The "Monheim Triennale" is an international music festival that aims to document pioneering artistic positions in contemporary music. It is to take place every three years starting in 2023 at the "Kulturraffinerie K714", an industrial monument located directly on the Rhine, which will then be converted into an event venue. In 2020, the first edition of the festival will be held in several venues along the Rhine. The artistic director is Reiner Michalke, who was artistic director of the Moers Festival from 2006 to 2016 and is now programme director at the Stadtgarten in Cologne.

== History ==
After a one-year planning phase, the city council of Monheim am Rhein unanimously decided on 10 October 2018 to hold the Monheim Triennale. The first edition will be held from 1 to 5 July 2020 in various venues such as the not yet completed industrial hall "Kulturraffinerie K714", the socio-cultural centre "Sojus 7", the Marienkapelle, the new event ship of KD - the MS Rhein Galaxie - and the Deusser Garten. In February 2019, a five-member board of trustees was appointed to jointly select the artists for the first edition. Among them are performance artist and professor for aesthetic practices Swantje Lichtenstein from Düsseldorf, music curator Louis Rastig from Berlin, Managing Artistic Director Rainbow Robert from Vancouver, Creative & Brand Consultant Meghan Stabile from New York City and music journalist and co-editor of Kaput magazine for Insolvency & Pop Thomas Venker from Cologne.

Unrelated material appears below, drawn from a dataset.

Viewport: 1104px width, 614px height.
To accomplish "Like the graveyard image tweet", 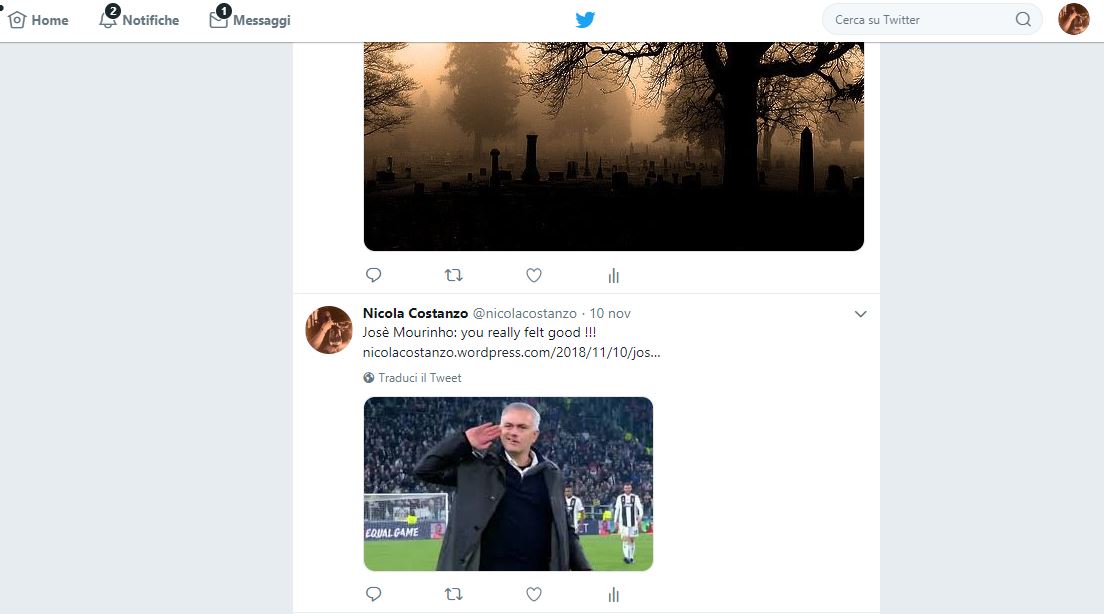I will point(534,275).
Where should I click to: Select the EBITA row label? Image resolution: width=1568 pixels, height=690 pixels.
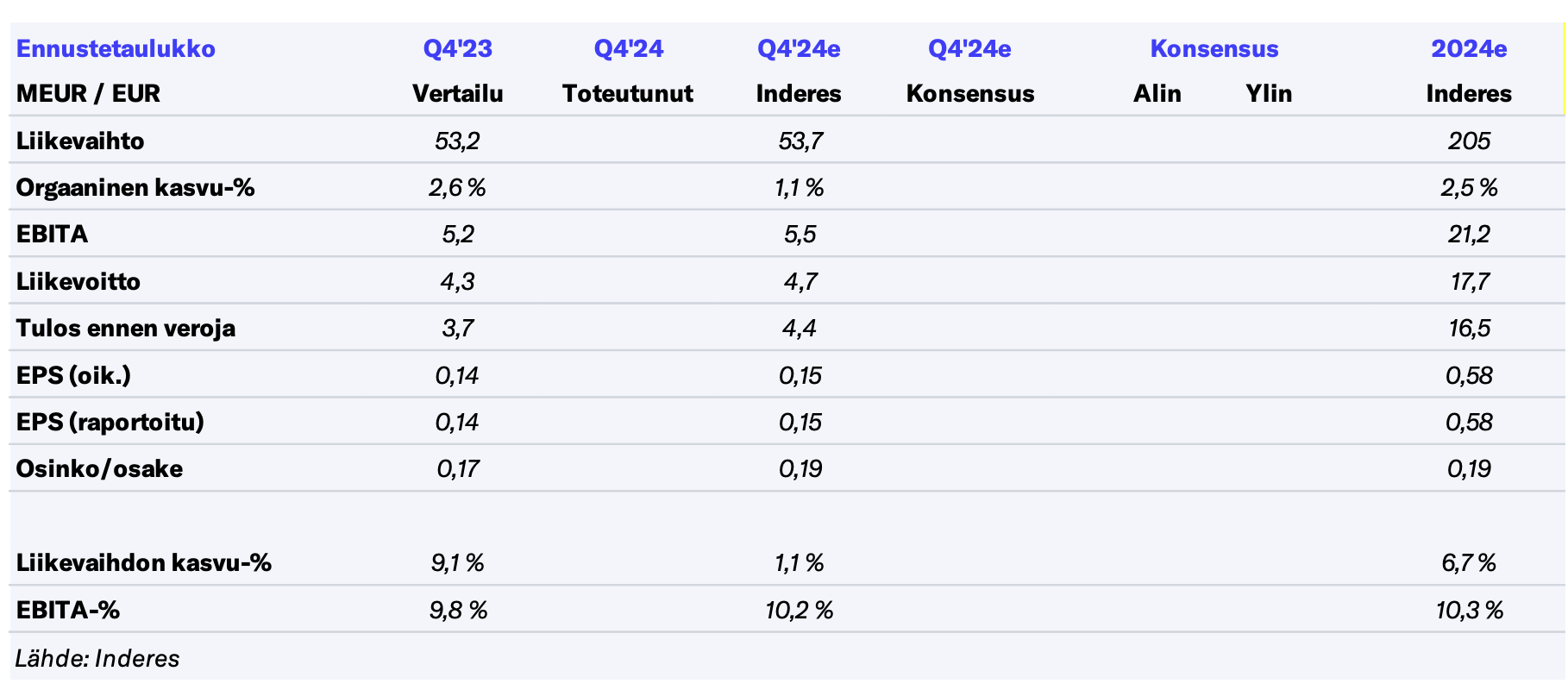(52, 234)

=== Artist in Residence ===
At the beginning of 2019, Reiner Michalke called the musician Achim Tang to Monheim am Rhein to convey the festival content. Tang has already worked for Michalke as Improviser in Residence at the Moers Festival in 2011.

=== Festival Design ===
The festival design of the Monheim Triennale was created by the Greek graphic artist Vasilis Marmatakis. Marmatakis created the graphic design for Yorgos Lanthimos' films "The Lobster" (2015), "The Killing of a Sacred Deer" (2017), "The Favourite" (2018) and "Nimic" (2019), among others. The design concept is based on the visualization of physical and typographic elements through the experience of sound. Vasilis Marmatakis has designed a series of images with patterns like those found on "Mesh Covers" - patterns of perforated fabric or metal used to cover loudspeakers. He transfers these onto solid material and then works them with ink. The resulting traces visualize the acoustic resonance between source and receiver.